The boys bowed themselves out and closed the door behind them.

“The doctor’s a brick, isn’t he?” remarked Fred, as they went down the hall.

“You bet he is,” agreed Sparrow. “He’s the real goods.”

“He’s all wool and a yard wide,” was Bobby’s tribute to the head of Rockledge School.

A week passed swiftly by and then another, and by that time Winter had come in earnest. There had as yet been no snow, but the weather had become intensely cold and the lake was beginning to freeze over. At first, the ice looked like a gigantic spider’s web shooting out in shimmering threads until the entire surface was covered with a crystal coating. Then the ice began to thicken at the shores, and it was evident that with the continuance of the cold weather it would soon be possible to skate from one end of the lake to the other.

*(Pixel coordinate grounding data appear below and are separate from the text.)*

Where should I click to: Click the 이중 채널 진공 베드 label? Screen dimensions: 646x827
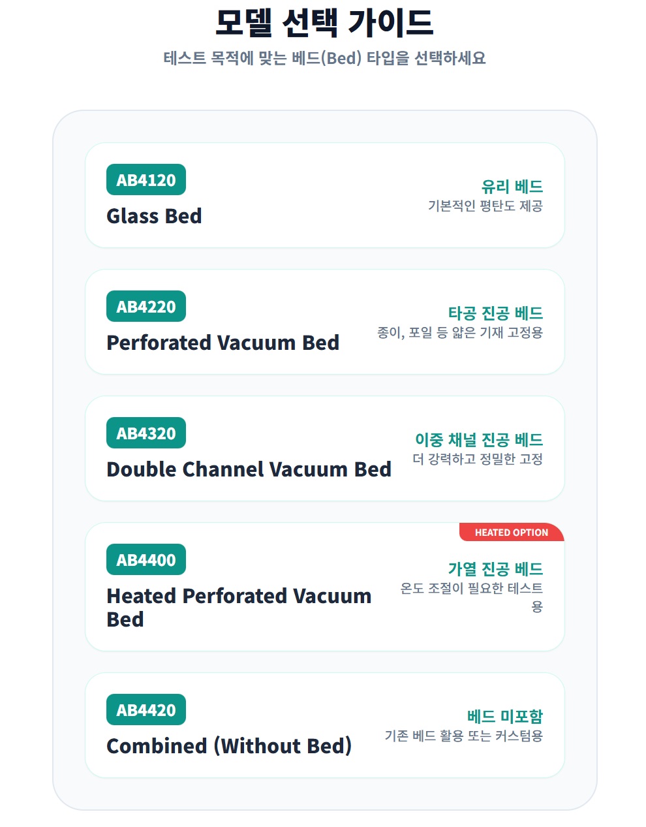[479, 440]
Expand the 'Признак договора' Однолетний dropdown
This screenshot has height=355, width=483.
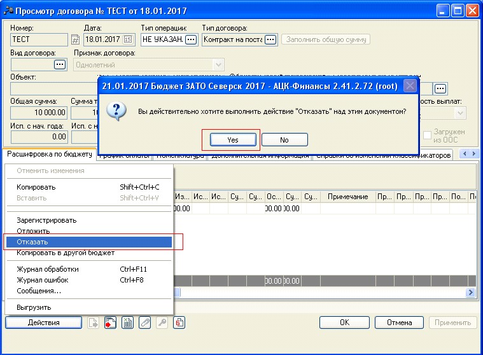[219, 64]
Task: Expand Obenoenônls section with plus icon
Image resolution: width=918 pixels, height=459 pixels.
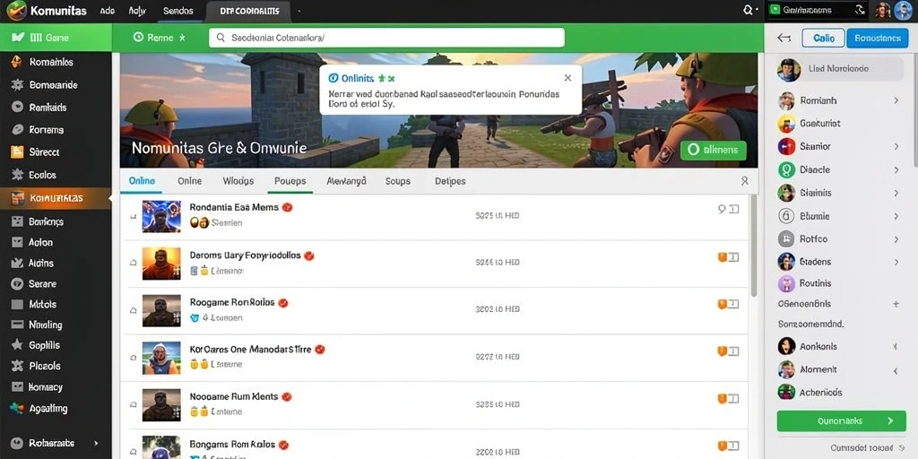Action: 896,304
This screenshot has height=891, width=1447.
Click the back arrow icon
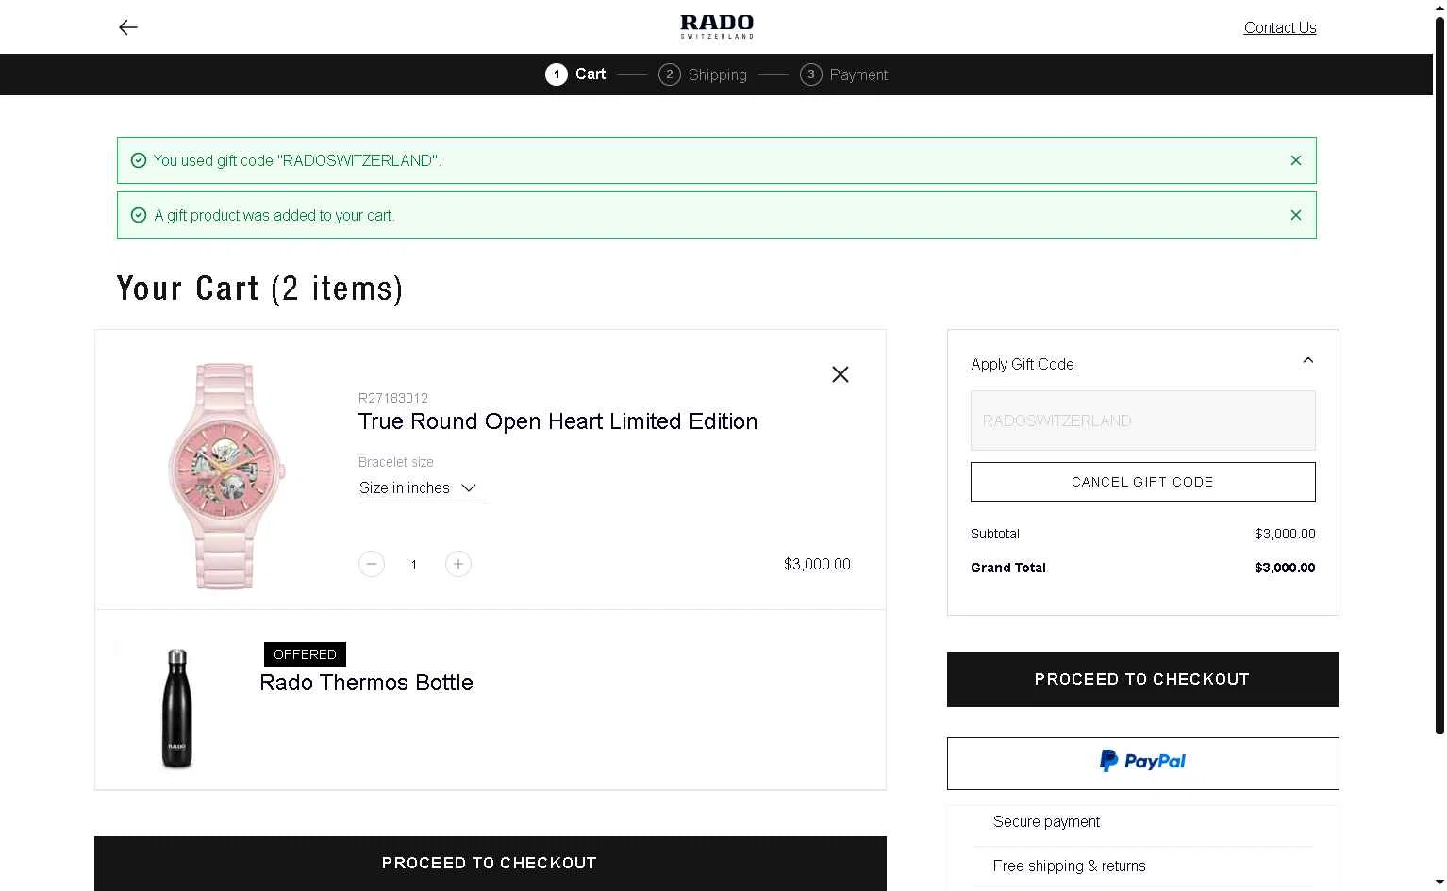click(x=128, y=27)
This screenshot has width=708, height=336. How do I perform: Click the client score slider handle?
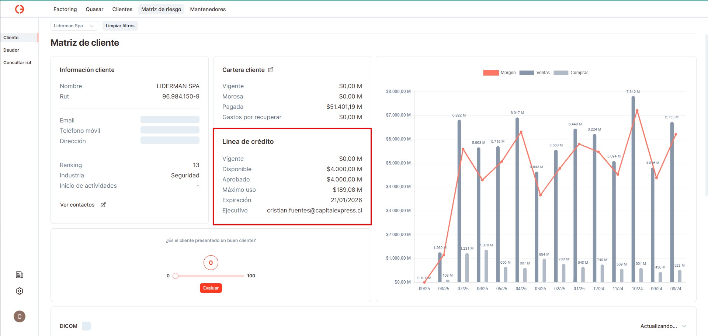(x=176, y=276)
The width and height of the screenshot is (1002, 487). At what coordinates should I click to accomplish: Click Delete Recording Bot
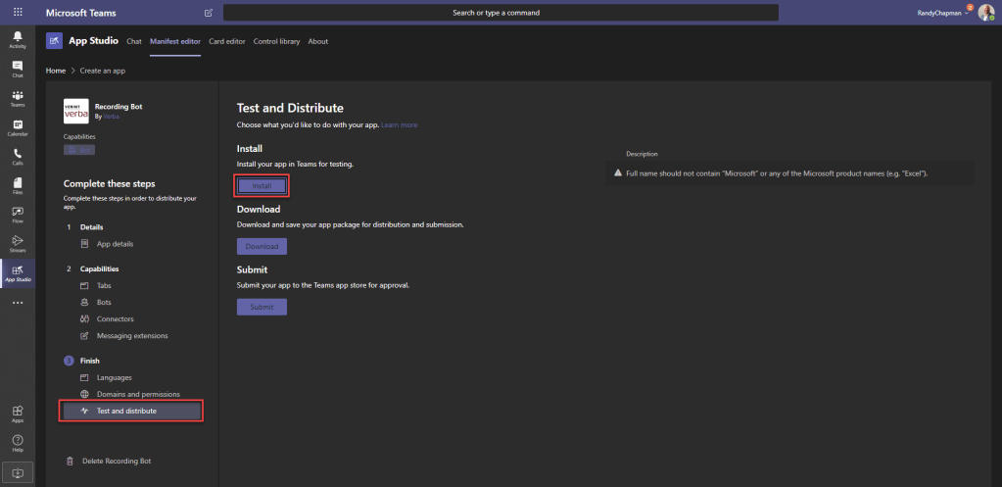click(117, 461)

Skates were gotten out and polished and sharpened. Some of the boys busied themselves with making ice sails, which they could hold in their hands and which would carry them like the wind along the glassy surface without the expenditure of any effort of their own, save what was required to hold the sails. This contrivance had a special appeal to Pee Wee, who was a profound believer in any device that would save labor. He was far too lazy however to make one for himself and had written home asking his folks to buy and send him one. To the other boys’ suggestion that it be especially reinforced or made of sheet iron, he turned a deaf and scornful ear.

But before the ice was quite hard enough to be trusted, the snow took a hand. Up to then there had been nothing but a few flurries that did scarcely more than whiten the ground. But one afternoon, as the boys came out of their last recitations, they saw that the skies were lowering and that a steady snowstorm was in progress.

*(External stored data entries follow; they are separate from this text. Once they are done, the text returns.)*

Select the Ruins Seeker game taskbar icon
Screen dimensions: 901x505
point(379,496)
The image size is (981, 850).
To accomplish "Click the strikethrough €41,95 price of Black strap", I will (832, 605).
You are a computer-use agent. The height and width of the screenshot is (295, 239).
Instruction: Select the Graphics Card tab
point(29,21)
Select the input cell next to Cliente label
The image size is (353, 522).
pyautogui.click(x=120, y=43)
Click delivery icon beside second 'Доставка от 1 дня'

Ordinarily this would have been welcomed, but just now the boys had their minds set on skating, so that the sight of the whirling flakes was something of a disappointment.

“There goes our skating up the flue,” commented Shiner, as he looked on the ground on which there was already an inch of snow. “The lake will be no good, if it’s all covered with snow.”

“And by the time the snow’s ready to melt, the ice will melt too,” mourned Sparrow.

“And I just got a notice from the express company this morning that my ice sail was there,” complained Pee Wee.

“Oh, stop your grouching, you poor fish,” said Bobby. “In the first place the snow may not amount to anything. In the second place, if it does, we can get busy and sweep off enough of the ice on the lake to skate on. And in the third place, what we may miss in skating we can make up in coasting.”

chanted Skeets. “I guess that means Bobby,” he added, giving the latter a nudge in the ribs.

“Well, what have we got to growl about anyway?” said Fred, falling into his chum’s mood. “Here we are well and strong and able to put away three square meals a day” – here Pee Wee pricked up his ears. “Now if we were shut up in a room like Lee Cartier, we might have something to kick about.”

“Poor Lee!” remarked Bobby regretfully. “He’s certainly had a rough deal. He’s lucky of course that he didn’t get pneumonia. But it’s no joke to be kept in his room so long. I’m going over to see him for a while as soon as supper is over.”

Which he did, accompanied by Fred and Sparrow, who had expressed a desire to go along.